Die Französische Gemeinschaft war schon weit unten in der Rangliste der OECD, so La Libre Belgique, nun ist sie noch etwas weiter gefallen. Aber der Absturz ist viel weniger brutal als in Flandern, Deutschland oder sogar dem oft beneideten Finnland. Vor diesem Hintergrund scheint der eingeschlagene Weg der Französischen Gemeinschaft der richtige zu sein, auch wenn noch viel Luft nach oben ist. Ein großer Wermutstropfen ist allerdings, dass die gesellschaftlichen Ungleichheiten bei uns größer sind als bei den Nachbarn, insbesondere, was Kinder mit Migrationshintergrund angeht.

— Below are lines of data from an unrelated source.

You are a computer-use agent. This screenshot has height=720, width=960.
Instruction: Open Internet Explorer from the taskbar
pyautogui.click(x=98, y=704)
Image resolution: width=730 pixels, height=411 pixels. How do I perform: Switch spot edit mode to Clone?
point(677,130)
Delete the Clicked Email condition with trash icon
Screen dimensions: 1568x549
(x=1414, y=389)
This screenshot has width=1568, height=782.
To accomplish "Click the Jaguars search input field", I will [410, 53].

Grund zur Sorge bietet auch die in der Pisa-Studie bemängelte Verschlechterung der Arbeitsatmosphäre: Ohne Disziplin, Aufmerksamkeit und Ruhe in den Klassen sind alle Initiativen zum Scheitern verurteilt, warnt La Libre Belgique.

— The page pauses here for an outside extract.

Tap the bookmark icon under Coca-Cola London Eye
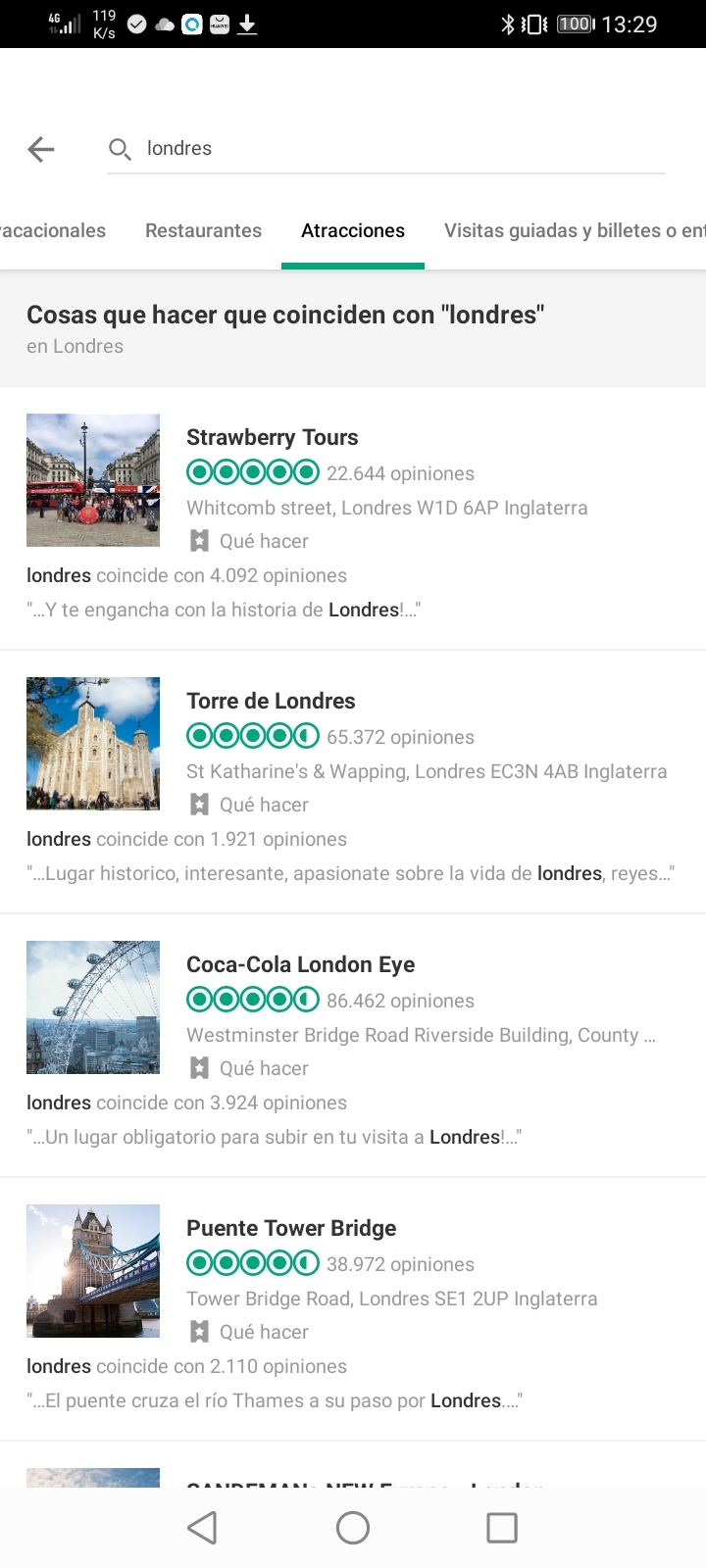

Auch im Norden gehen alle Regenschirme auf
Das Unterrichtswesen ist der größte Posten im flämischen Haushalt, blickt Het Belang van Limburg auf den Norden des Landes: Und was bekommen wir für die 15 Milliarden Euro? Ein Zeugnis, für das es zu Hause Ärger geben würde. Nach Veröffentlichung der Ergebnisse sind alle Regenschirme gleichzeitig aufgegangen: Es ist nicht die Schuld der Lehrer, nicht der Lehrerausbildungen, der Schulen, der Bildungsminister, der Eltern, der Dachorganisationen und so weiter und so fort. Dabei haben sie alle sehr wohl Schuld an den Ergebnissen. Jeder ein bisschen, und mag es noch so wenig sein: Aus Schneeflöckchen werden letztlich irgendwann Lawinen. Die einzigen, die wirklich keine Schuld tragen, das sind die Schüler selbst, denn es sind ja nicht sie, die den Unterricht organisieren, wettert Het Belang van Limburg.

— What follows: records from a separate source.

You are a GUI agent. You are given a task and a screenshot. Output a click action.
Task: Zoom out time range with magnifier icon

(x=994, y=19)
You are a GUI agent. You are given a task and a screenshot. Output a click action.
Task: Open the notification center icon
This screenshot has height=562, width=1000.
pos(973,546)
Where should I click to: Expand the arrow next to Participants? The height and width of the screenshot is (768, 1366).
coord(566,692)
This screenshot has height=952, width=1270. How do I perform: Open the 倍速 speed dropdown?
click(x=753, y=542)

Smartphone, Geld und Respekt
Unterrichtswesen und Bildungsminister sind sich des Problems bewusst, schreibt De Standaard, und sie arbeiten auch daran. Seit Jahren wird versucht, die Situation zu verbessern. Vielleicht sind dabei auch zu viele neue Trends umarmt worden. Klassische Lernmethoden sind über Bord geworfen worden, Lernen musste vor allem schön und angenehm sein. Aber Grundkenntnisse bleiben unverzichtbar, und um sie zu erwerben, sind klassische Lernmethoden vielleicht doch gar nicht so verkehrt. Solide Kenntnisse geben Schülern auch Selbstvertrauen und Selbstsicherheit. Und dann ist da noch das offensichtliche Problem, über das niemand sprechen will: Smartphones und Tablets stellen zwar einen großen Mehrwert dar während des Unterrichts. Aber sie haben einen nicht zu vernachlässigenden Einfluss auf die Gehirne der Kinder. Ihr Einsatz wirkt sich nachgewiesenermaßen negativ auf die Konzentration und Lernleistungen aus. Wenn wir uns nicht nur Gedanken über den Unterricht machen wollen, sondern auch über unsere Kinder, dann müssen wir uns ernsthaft damit auseinandersetzen, fordert De Standaard.
Man kann über vieles diskutieren, merkt Het Nieuwsblad an. Aber wer wirklich eine Revolution im Unterrichtswesen will, der muss vor allem dafür sorgen, dass Lehrkräfte anständig bezahlt werden. Sprich Löhne wie im Privatsektor, mit außergesetzlichen Vorteilen. Außerdem muss Lehrern und Lehrerinnen wieder Respekt entgegengebracht werden, von Schülern, Eltern und Politikern. Nur so lässt sich der Mangel an gut ausgebildeten und motivierten Lehrkräften lösen, ist Het Nieuwsblad überzeugt.